Другой подарок на свадьбу сделали нам американское и советское правительства. Накануне нашей свадьбы они обменяли двух советских сотрудников ООН – Вальдика Энгера и Рудольфа Черняева, попавшихся в США на шпионаже, на пятерых наших политзаключенных: Алика Гинзбурга, Эдуарда Кузнецова, Марка Дымшица, Георгия Винса и Валентина Мороза. Мы радовались как дети; нам казалось, что совпадение не случайно.

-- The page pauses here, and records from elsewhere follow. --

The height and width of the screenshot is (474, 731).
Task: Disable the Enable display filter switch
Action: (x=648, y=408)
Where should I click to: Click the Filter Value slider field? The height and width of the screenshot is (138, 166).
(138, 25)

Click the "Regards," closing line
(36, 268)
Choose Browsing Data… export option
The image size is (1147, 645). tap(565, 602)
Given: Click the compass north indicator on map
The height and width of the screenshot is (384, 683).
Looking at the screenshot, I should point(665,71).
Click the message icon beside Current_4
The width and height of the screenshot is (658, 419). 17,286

Вечером мы сидели в единственном здешнем ресторане «Северный» и пили за нас, за Леньку с Наташкой, за наших друзей – освобожденных, сидящих и еще не посаженных, а потом уже просто так, без всяких тостов. В ресторане была живая музыка – пятеро ребят из местного вокально-инструментального ансамбля играли на заказ. Ленька заказал для нас танец, но еще прежде, чем его начали играть, мы были совершенно ошарашены объявлением руководителя ансамбля: «Следующий танец – для наших гостей-молодоженов, политического ссыльного Александра и его жены Аллы». Зазвучало «Семь сорок», и мы пошли с Алкой танцевать. Это было невероятно! Такое объявление, да еще еврейский танец! В Москве за такое разогнали бы и ресторан, и ансамбль, а заодно сняли бы с должности секретаря местного райкома партии. За потерю бдительности. Но здесь, на краю земли, нравы были проще.

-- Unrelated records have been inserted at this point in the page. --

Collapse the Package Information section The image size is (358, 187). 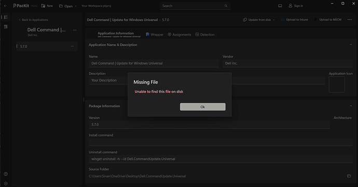(x=351, y=106)
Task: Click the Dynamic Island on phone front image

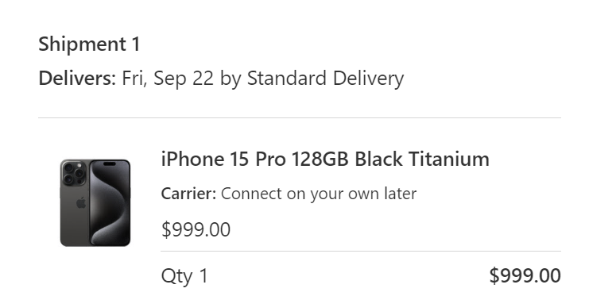Action: (x=110, y=163)
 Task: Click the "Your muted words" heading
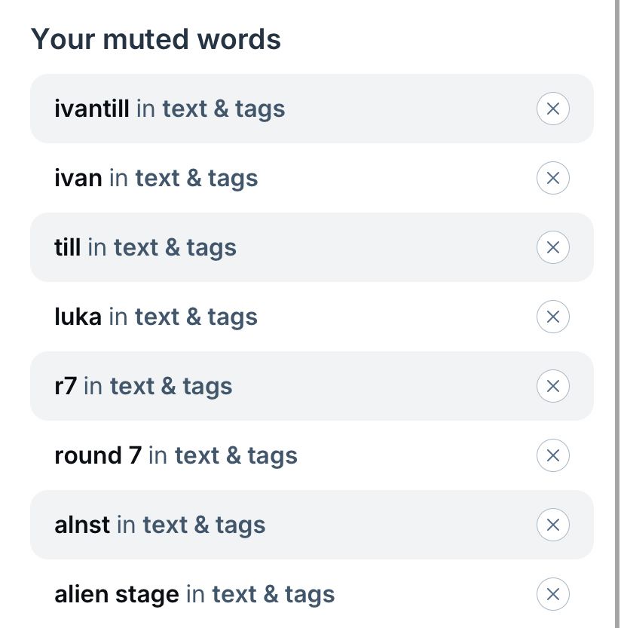click(x=155, y=38)
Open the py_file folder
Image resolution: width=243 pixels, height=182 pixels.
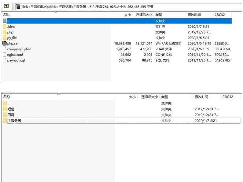click(12, 38)
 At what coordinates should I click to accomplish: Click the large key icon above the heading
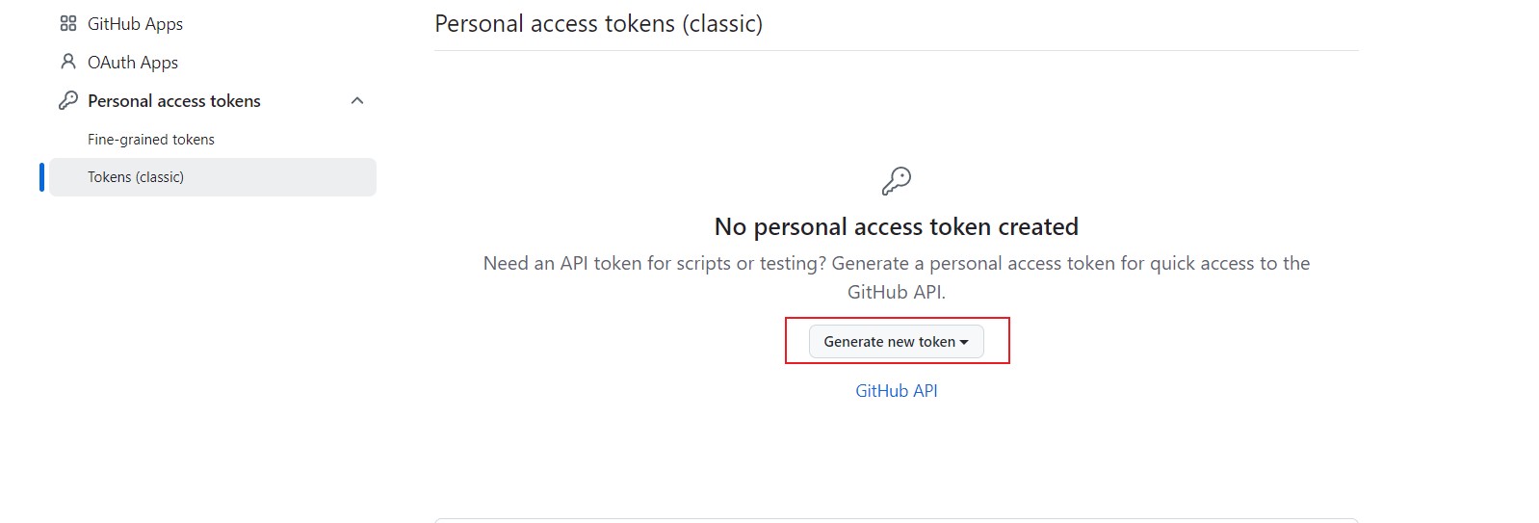pos(897,181)
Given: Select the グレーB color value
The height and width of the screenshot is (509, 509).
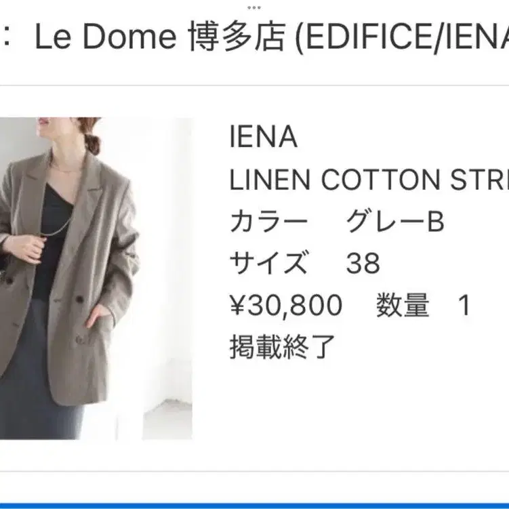Looking at the screenshot, I should (x=395, y=222).
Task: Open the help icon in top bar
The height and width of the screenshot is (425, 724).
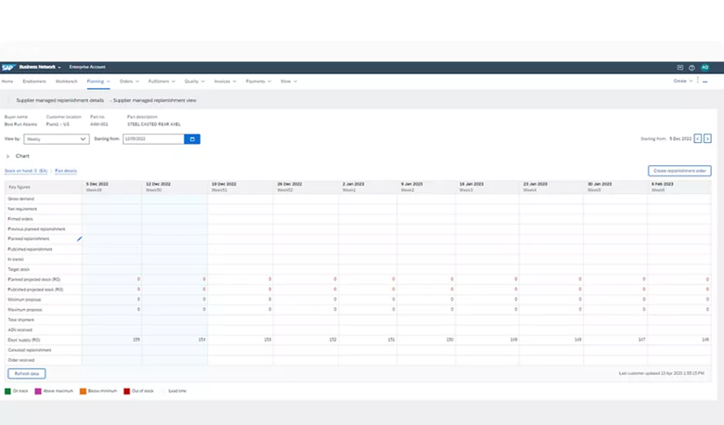Action: click(x=692, y=68)
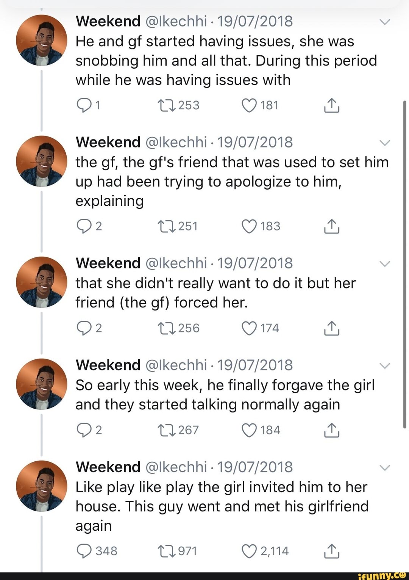This screenshot has height=580, width=409.
Task: Open the Weekend display name on the "Like play like play" tweet
Action: pyautogui.click(x=108, y=467)
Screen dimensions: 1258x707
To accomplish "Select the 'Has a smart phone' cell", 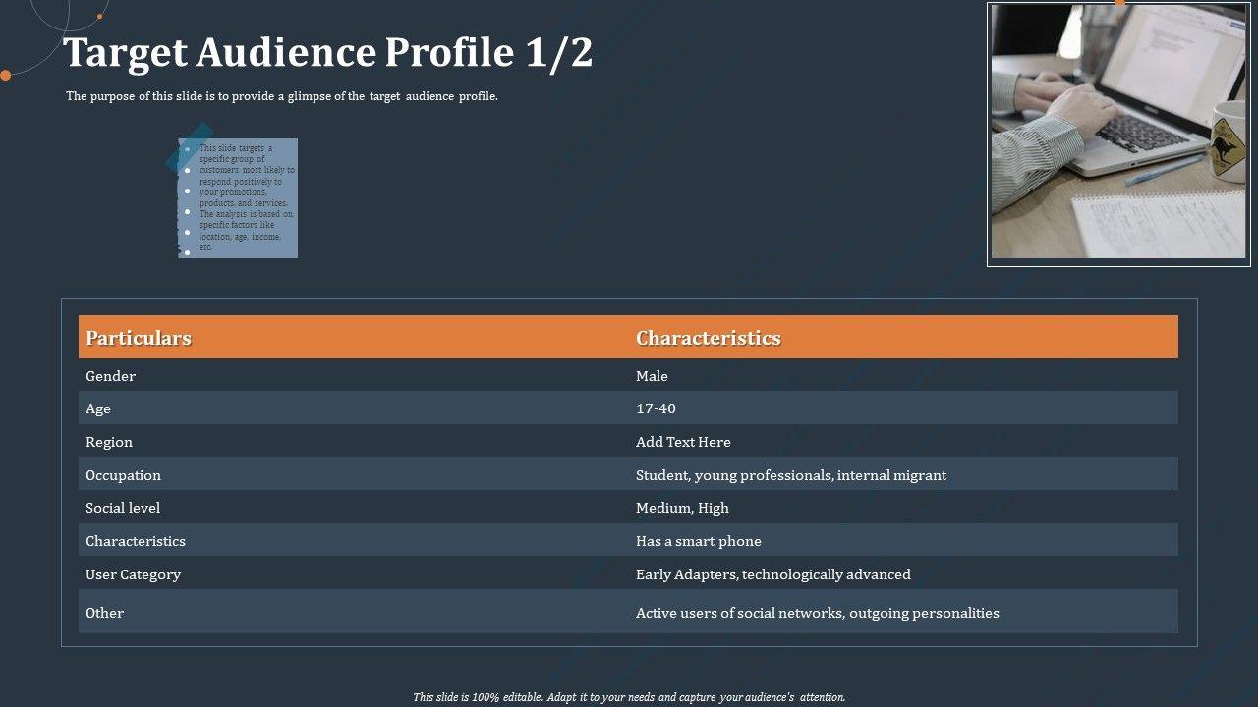I will [x=699, y=541].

В Сусуманском районе Магаданской области, соседнем с Оймяконским, отбывал ссылку украинский поэт и диссидент Василь Стус. Мы переписывались. Он советовал мне быть осторожнее с местными, потому что самые лучшие друзья из них потом окажутся самыми коварными стукачами. Наверное, у него был печальный опыт по этой части. Мы к совету Стуса прислушались, но не жить же отшельниками!
С нами многие хотели познакомиться, но мы не планировали устраивать из нашего дома салон. Наташа привела в дом своего знакомого. Жене Дмитриеву было лет тридцать пять или около того. У него был живой ум, проницательный и жесткий взгляд, и сам он был крепкий, жилистый, весь как сжатая пружина, готовая в любую минуту расправиться на беду окружающим. Короче говоря, трудно было не распознать в нем бывшего зэка. Примерно половину своей жизни Женя провел в лагерях и тюрьмах. Он был вор и карточный шулер. В тюрьме он много читал и был не то чтобы хорошо образован, но очень начитан. Он интересовался политикой, как все матерые уголовники ненавидел советскую власть и презирал серую толпу, выискивая в ней интересных людей, чем-то отличавшихся от других.
Он стал бывать у нас, и было видно, что в общении с нами он оттаивает от своей тюремной жесткости, смягчается и перестает воспринимать весь окружающий мир исключительно враждебно. Впрочем, адаптированным к вольной жизни он сам себя не представлял. Работать он не умел и не хотел. «Мне надо беречь руки, иначе я погублю свое мастерство», – говорил он. Женя был шулером, но не из тех, кто прячет карту в рукав или передергивает колоду. У него было мастерство иного рода. Подушечками пальцев он чувствовал цвет карты и мог отличить старшие карты (картинки) от младших. Однажды он показал нам это. Было поразительно: из тридцати шести карт, с завязанными глазами, определяя цвет только пальцами, он ошибся всего в двух или трех случаях. При этом очень смущался, искал для себя оправдания и сетовал, что давно не играл. В другой раз он насыпал на стол сахарный песок, приложил к нему палец и, не глядя на руку, сказал, сколько сахарных песчинок прилипло к пальцу. Мы потом пересчитали – так и было!
Иногда приезжали друзья. Дорога была не дешевая, поэтому вала гостей мы не ждали. Тем не менее у нас побывали Слава и Витя Бахмины, Юра Ярым-Агаев, Ира Гривнина, Таня Осипова. Приходило много писем и телеграмм, в том числе из-за границы. Андрей Дмитриевич и Елена Георгиевна прислали телеграмму, поздравляя с прибытием в ссылку. Таким образом, отношения с Сахаровым, остававшиеся натянутыми после попыток заставить меня эмигрировать, были, кажется, восстановлены.
В пути наших гостей тщательно обыскивали в аэропортах, особенно на обратном пути. КГБ переживал, как бы я чего не передал на Запад. И все-таки друзья привозили мне самиздат и увозили, что я просил. Кто-то, приехавший неожиданно (и для нас, и для КГБ), привез нам изданную в США мою книгу «Карательная медицина», и я держал ее в руках, не веря, что в конце концов все получилось.